- Location: Ngaputaw Township, Ayeyarwady Region, Myanmar
- Nearest city: Sumprabom
- Coordinates: 15°51′00″N 94°16′00″E﻿ / ﻿15.85000°N 94.26667°E
- Area: 0.88 km^{2} (0.34 sq mi)
- Established: 1970
- Governing body: Myanmar Forest Department

= Thamihla Kyun Wildlife Sanctuary =

Conservation area in Myanmar

Thamihla Kyun Wildlife Sanctuary is a protected area in Myanmar, located on the 0.88 km2 small uninhabited Diamond Island near the mouth of Pathein River. It was established in 1970 and is part of Ngaputaw Township in Ayeyarwady Region.
It is managed by the Forest Department.

Diamond Island is undulating with a coast line of 4.8 km consisting of sandy beaches and narrow cliffs running south and west. The highest elevation is approximately 35 m. Three rain fed reservoirs provide freshwater. There are about 90 craters from bombs dropped during the Second World War.

==Biodiversity==
===Flora===
Thamihla Kyun Wildlife Sanctuary harbours mixed deciduous and evergreen forest. Hibiscus grow on the beaches. Tree species in the island's forest include beach almond (Terminalia catappa), Casuarina equisetifolia, Coconut (Cocos nucifera), silk-cotton tree (Bombax malabaricum), Ficus benghalensis, Lagerstroemia macrocarpa, Xylia dolabriformis, Terminalia belerica and Lannea grandis. The understorey is composed of evergreen shrubs and bamboo. The southern part of the island is open land with bare rocks interspersed with low vegetation.

===Fauna===
Faunal species present in the sanctuary and along the coast mainly include marine species such as olive ridley sea turtle (Lepidochelys olivacea), loggerhead sea turtle (Caretta caretta), green sea turtle (Chelonia mydas), hawksbill sea turtle (Eretmochelys imbricata), and leatherback sea turtle (Dermochelys coriacea). The later two are considered extremely rare. The island beach is mainly calcarious, which is suitable for turtles when laying eggs. As of 1999, about 20,000-30,000 green see turtle eggs and 7,000-15,000 loggerhead sea turtle eggs were estimated on beaches every year.
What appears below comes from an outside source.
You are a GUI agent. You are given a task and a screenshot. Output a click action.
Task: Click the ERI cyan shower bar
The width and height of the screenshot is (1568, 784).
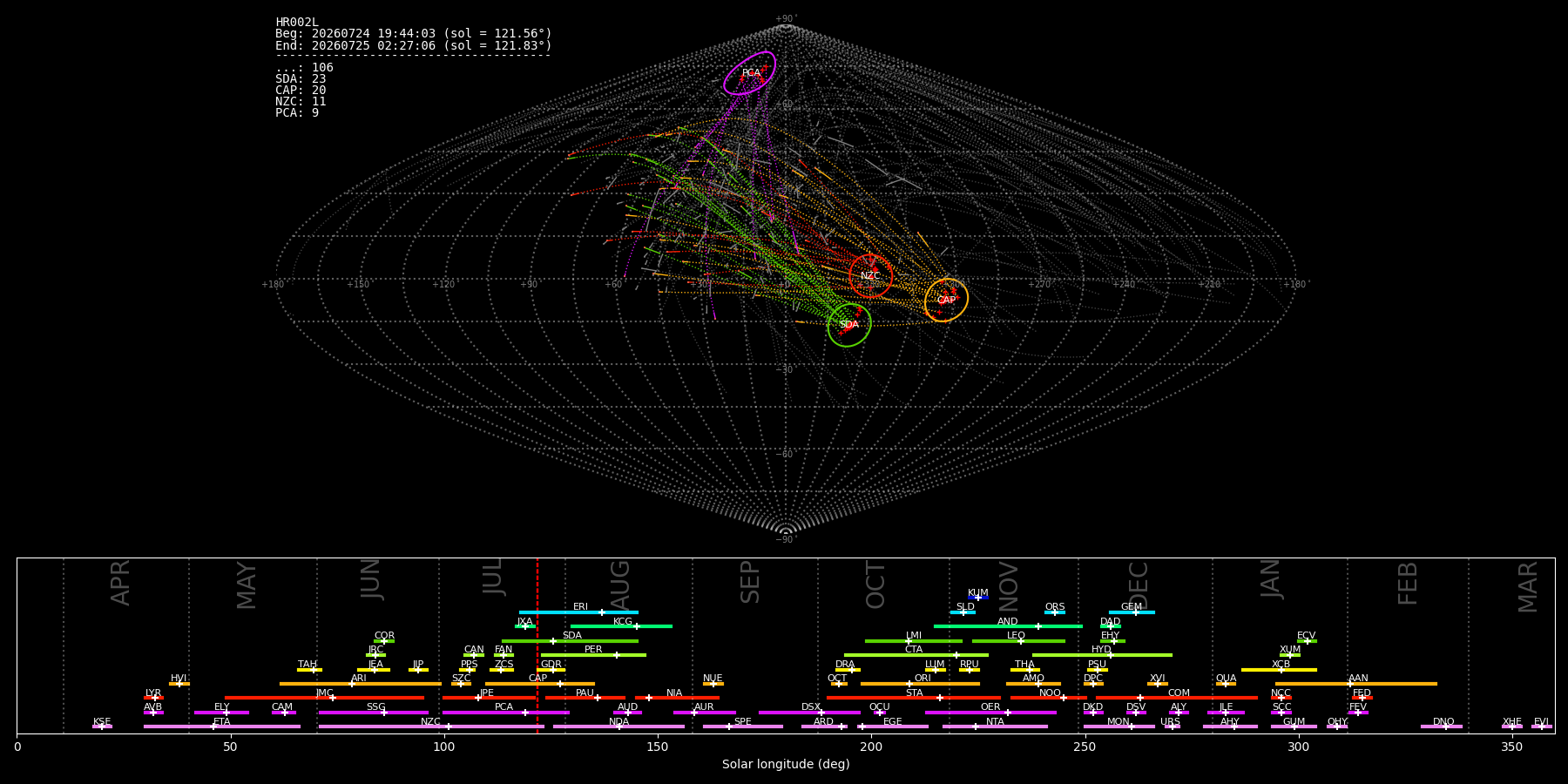click(x=578, y=612)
Asian grass lizard (Takydromus sexlineatus), king cobra (Ophiophagus hannah) and Indian cobra (Naja naja) are present. Birds include brown-headed gull (Chroicocephalus brunnicephalus), black-headed gull (C. ridibundus), white-bellied sea-eagle (Haliaeetus leucogaster), shikra (Accipiter badius), red-whiskered bulbul (Pycnonotus jocosus), white-throated kingfisher (Halcyon smyrnensis), black-hooded oriole (Oriolus xanthornus), Asian koel (Eudynamys scolopaceus), white-breasted waterhen (Amaurornis phoenicurus), common snipe (Gallinago gallinago) and common myna (Acridotheres tristis).